• PROBLEM DESCRIPTION:
Reproduce the rows between the line holding "This screenshot has width=745, height=393." and the line holding "(x=102, y=73)", inclusive, with no changes.

-- TASK DATA start --

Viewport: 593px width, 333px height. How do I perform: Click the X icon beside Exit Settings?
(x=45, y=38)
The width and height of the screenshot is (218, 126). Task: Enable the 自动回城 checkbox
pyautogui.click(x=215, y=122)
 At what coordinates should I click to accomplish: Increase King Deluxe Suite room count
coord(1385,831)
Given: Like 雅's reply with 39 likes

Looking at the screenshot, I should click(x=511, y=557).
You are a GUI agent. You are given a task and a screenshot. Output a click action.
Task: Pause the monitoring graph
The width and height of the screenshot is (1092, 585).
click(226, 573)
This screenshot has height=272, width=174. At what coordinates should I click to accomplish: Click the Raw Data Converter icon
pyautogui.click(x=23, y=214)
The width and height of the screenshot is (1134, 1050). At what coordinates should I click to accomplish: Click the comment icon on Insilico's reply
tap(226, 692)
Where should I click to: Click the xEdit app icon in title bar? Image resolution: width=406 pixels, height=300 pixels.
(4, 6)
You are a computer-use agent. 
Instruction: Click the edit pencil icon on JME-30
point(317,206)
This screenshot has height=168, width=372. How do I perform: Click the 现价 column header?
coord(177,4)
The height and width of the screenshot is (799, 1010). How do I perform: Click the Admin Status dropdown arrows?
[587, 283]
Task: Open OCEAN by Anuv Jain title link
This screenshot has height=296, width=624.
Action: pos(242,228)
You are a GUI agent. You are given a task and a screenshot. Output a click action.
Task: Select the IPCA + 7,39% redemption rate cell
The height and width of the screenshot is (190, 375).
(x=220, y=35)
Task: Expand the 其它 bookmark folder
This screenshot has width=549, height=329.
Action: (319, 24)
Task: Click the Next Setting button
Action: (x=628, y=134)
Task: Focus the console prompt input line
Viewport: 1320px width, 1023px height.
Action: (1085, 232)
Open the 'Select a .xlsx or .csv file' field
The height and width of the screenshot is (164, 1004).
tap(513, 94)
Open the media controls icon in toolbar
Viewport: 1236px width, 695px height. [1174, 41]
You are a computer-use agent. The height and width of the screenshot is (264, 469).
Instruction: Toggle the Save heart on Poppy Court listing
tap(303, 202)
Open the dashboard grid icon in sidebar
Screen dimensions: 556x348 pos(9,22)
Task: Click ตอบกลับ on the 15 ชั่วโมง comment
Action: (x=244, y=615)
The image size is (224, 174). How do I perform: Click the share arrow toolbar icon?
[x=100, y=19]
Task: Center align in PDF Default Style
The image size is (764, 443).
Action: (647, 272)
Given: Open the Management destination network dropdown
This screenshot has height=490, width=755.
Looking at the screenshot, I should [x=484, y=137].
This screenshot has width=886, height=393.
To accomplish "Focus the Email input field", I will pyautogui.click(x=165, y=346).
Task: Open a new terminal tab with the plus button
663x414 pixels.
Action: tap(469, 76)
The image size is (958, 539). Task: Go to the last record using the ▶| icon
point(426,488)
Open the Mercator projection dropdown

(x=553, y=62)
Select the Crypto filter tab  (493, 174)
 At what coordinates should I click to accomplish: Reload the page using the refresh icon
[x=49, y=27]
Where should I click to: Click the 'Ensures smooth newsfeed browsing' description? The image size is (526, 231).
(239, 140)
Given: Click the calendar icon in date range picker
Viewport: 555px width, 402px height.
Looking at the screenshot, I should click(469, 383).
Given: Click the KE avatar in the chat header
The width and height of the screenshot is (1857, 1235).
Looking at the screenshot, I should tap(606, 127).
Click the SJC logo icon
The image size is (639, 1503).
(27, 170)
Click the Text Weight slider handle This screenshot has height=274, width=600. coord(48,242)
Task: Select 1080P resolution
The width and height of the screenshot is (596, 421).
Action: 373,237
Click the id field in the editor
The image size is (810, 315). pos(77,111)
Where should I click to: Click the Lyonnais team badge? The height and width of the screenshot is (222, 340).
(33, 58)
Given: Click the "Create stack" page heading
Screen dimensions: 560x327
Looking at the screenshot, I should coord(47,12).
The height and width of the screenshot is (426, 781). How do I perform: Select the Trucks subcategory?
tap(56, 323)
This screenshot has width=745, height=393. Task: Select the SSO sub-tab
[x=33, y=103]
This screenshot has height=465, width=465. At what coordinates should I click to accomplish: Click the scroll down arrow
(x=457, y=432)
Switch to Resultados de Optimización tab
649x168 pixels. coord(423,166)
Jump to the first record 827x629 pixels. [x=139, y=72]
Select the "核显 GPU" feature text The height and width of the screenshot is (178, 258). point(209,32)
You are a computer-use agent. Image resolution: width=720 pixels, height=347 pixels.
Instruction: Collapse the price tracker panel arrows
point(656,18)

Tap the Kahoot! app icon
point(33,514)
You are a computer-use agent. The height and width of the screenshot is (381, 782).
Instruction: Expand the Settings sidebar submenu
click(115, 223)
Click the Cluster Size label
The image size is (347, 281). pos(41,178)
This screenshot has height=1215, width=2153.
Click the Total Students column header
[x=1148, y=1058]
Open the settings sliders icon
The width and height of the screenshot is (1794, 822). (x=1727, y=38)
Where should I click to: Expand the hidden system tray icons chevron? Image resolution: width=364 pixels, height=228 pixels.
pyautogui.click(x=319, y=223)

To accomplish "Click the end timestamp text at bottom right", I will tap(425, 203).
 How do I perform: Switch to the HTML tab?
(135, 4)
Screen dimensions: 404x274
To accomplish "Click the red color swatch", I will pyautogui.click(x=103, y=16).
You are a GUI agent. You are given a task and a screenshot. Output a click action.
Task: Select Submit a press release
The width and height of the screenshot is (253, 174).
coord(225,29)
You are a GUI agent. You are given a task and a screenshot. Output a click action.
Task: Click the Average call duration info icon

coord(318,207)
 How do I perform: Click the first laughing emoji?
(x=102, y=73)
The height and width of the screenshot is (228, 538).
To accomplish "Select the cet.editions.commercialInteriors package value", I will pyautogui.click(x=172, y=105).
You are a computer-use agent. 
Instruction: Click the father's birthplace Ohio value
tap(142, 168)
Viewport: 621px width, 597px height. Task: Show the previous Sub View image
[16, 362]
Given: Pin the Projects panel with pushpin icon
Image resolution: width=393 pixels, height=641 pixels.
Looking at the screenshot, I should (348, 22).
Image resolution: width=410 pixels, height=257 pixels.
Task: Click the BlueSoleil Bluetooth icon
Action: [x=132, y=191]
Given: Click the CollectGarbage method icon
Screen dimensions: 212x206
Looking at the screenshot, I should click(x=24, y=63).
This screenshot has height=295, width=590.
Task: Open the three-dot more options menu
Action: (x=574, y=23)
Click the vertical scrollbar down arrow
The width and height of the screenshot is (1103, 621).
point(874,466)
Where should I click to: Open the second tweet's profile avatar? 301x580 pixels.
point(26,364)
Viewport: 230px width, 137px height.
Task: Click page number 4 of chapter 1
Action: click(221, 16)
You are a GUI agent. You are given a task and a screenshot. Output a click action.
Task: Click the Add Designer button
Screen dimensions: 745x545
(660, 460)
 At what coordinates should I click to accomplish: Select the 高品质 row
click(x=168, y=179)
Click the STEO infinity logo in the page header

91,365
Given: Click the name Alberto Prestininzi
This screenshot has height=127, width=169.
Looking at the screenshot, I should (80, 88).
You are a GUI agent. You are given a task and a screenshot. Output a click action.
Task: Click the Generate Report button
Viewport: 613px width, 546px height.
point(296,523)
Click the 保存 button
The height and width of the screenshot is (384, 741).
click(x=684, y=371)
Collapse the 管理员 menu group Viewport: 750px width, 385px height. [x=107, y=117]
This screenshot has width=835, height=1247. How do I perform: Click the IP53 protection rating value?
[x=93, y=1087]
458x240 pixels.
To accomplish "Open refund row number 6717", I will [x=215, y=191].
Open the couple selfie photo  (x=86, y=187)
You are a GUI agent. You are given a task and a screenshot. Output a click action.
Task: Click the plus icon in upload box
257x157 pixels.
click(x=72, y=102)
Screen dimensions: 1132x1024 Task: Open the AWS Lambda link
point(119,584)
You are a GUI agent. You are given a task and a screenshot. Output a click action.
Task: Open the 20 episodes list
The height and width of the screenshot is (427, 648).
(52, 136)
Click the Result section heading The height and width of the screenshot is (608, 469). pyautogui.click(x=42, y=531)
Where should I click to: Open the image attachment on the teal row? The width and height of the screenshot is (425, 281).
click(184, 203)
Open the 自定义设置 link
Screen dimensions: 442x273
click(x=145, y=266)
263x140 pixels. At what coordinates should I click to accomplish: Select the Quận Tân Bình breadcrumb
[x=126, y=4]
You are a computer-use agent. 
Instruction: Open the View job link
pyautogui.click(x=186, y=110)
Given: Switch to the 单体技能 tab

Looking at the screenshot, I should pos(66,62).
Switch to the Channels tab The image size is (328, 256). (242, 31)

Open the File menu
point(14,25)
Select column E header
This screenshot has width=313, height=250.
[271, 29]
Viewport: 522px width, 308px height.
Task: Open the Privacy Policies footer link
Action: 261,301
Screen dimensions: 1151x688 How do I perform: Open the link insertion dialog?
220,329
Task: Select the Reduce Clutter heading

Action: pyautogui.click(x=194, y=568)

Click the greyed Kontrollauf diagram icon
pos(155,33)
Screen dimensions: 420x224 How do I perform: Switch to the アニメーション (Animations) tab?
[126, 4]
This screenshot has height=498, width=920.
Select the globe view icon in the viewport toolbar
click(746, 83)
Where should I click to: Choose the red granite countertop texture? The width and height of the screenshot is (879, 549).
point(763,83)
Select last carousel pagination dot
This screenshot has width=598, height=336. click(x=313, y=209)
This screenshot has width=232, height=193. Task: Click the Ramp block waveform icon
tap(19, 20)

-- TASK DATA end --

• WRITTEN SOLUTION:
This screenshot has width=745, height=393. Task: Select the SSO sub-tab
[x=33, y=103]
This screenshot has height=465, width=465. At what coordinates should I click to accomplish: Click the scroll down arrow
(x=457, y=432)
Switch to Resultados de Optimización tab
649x168 pixels. coord(423,166)
Jump to the first record 827x629 pixels. [x=139, y=72]
Select the "核显 GPU" feature text The height and width of the screenshot is (178, 258). point(209,32)
You are a computer-use agent. Image resolution: width=720 pixels, height=347 pixels.
Instruction: Collapse the price tracker panel arrows
point(656,18)

Tap the Kahoot! app icon
point(33,514)
You are a computer-use agent. The height and width of the screenshot is (381, 782).
Instruction: Expand the Settings sidebar submenu
click(115, 223)
Click the Cluster Size label
The image size is (347, 281). pos(41,178)
This screenshot has height=1215, width=2153.
Click the Total Students column header
[x=1148, y=1058]
Open the settings sliders icon
The width and height of the screenshot is (1794, 822). (x=1727, y=38)
Where should I click to: Expand the hidden system tray icons chevron? Image resolution: width=364 pixels, height=228 pixels.
pyautogui.click(x=319, y=223)

To accomplish "Click the end timestamp text at bottom right", I will tap(425, 203).
 How do I perform: Switch to the HTML tab?
(135, 4)
Screen dimensions: 404x274
To accomplish "Click the red color swatch", I will pyautogui.click(x=103, y=16).
You are a GUI agent. You are given a task and a screenshot. Output a click action.
Task: Select Submit a press release
The width and height of the screenshot is (253, 174).
coord(225,29)
You are a GUI agent. You are given a task and a screenshot. Output a click action.
Task: Click the Average call duration info icon

coord(318,207)
 How do I perform: Click the first laughing emoji?
(x=102, y=73)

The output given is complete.